Louis Joseph César Ducornet
Louis Joseph César Ducornet (January 10, 1806 in Lille – April 27, 1856 in Paris) was a French painter who painted with his foot. He is known primarily for biblical and historical scenes, as well as portraits.
Biography
Ducornet was born to poor parents at Lille, in 1806. He had a birth defect, now known as phocomelia; having neither arms nor thighs, and only four toes to his right foot. He was unable to walk and had to be carried by his father. However, while still a child, he used to pick up pieces of charcoal from the floor with his toes and the rough sketches he thus made evinced so much promise that he received local instruction in art.

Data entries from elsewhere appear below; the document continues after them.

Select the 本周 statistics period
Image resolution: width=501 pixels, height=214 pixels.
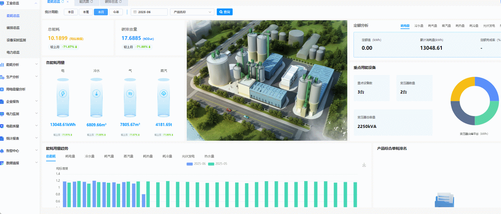(x=86, y=12)
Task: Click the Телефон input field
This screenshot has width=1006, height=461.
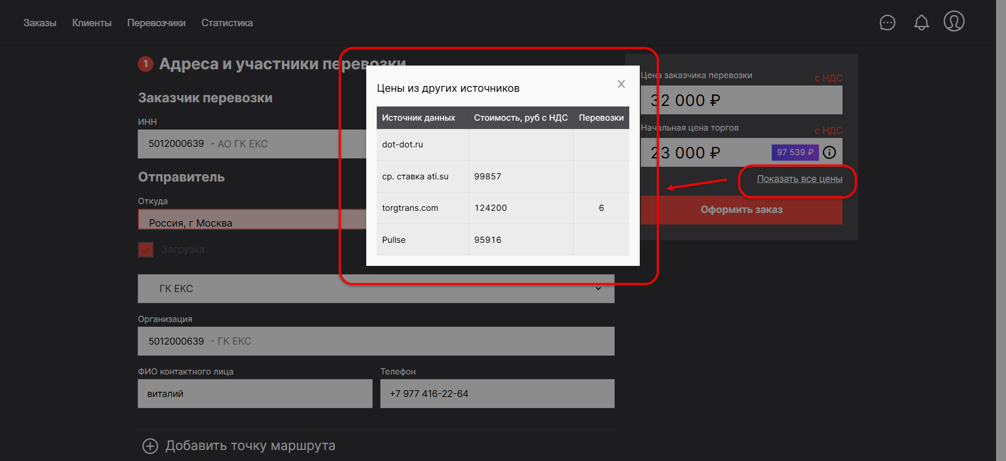Action: tap(497, 394)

With the help of the municipality of Lille, he was sent to Paris, where he studied under Guillaume Guillon-Lethière, François Louis Joseph Watteau and François Gérard, and for a short period of time he received a government pension from King Louis XVIII. Although his handicap prevented him from entering the competition for the Prix de Rome, he was awarded several medals at the Salon. He even took an occasional student; notably Auguste Allongé.
He died in Paris in 1856.
Works
Among his notable paintings are:
- Repentance. 1828.
- The Parting of Hector and Andromaque. (Lille Museum.)
- St. Louis administering Justice. (Lille Museum.)
- Death of Mary Magdalen. 1840. (Église Saint-André de Lille)
- The Repose in Egypt. 1841.
- Christ in the Sepulchre. 1843.
- Edith finding the body of Harold. 1855.
References
This article incorporates text from a publication now in the public domain: Bryan, Michael (1886). "Ducornet, Louis César Joseph". In Graves, Robert Edmund (ed.). Bryan's Dictionary of Painters and Engravers (A–K). I (3rd ed.). London: George Bell & Sons.